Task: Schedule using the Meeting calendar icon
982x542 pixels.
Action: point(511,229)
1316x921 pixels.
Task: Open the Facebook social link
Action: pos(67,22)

● ● ● ● ● ● ●

| WHAT NEEDS TO BE DONE |
Rewrite the items, changing "calendar icon" to "date picker icon" and leaving everything else as it is.

| EXERCISE RESULT |
Task: Schedule using the Meeting date picker icon
982x542 pixels.
Action: point(511,229)
1316x921 pixels.
Task: Open the Facebook social link
Action: pos(67,22)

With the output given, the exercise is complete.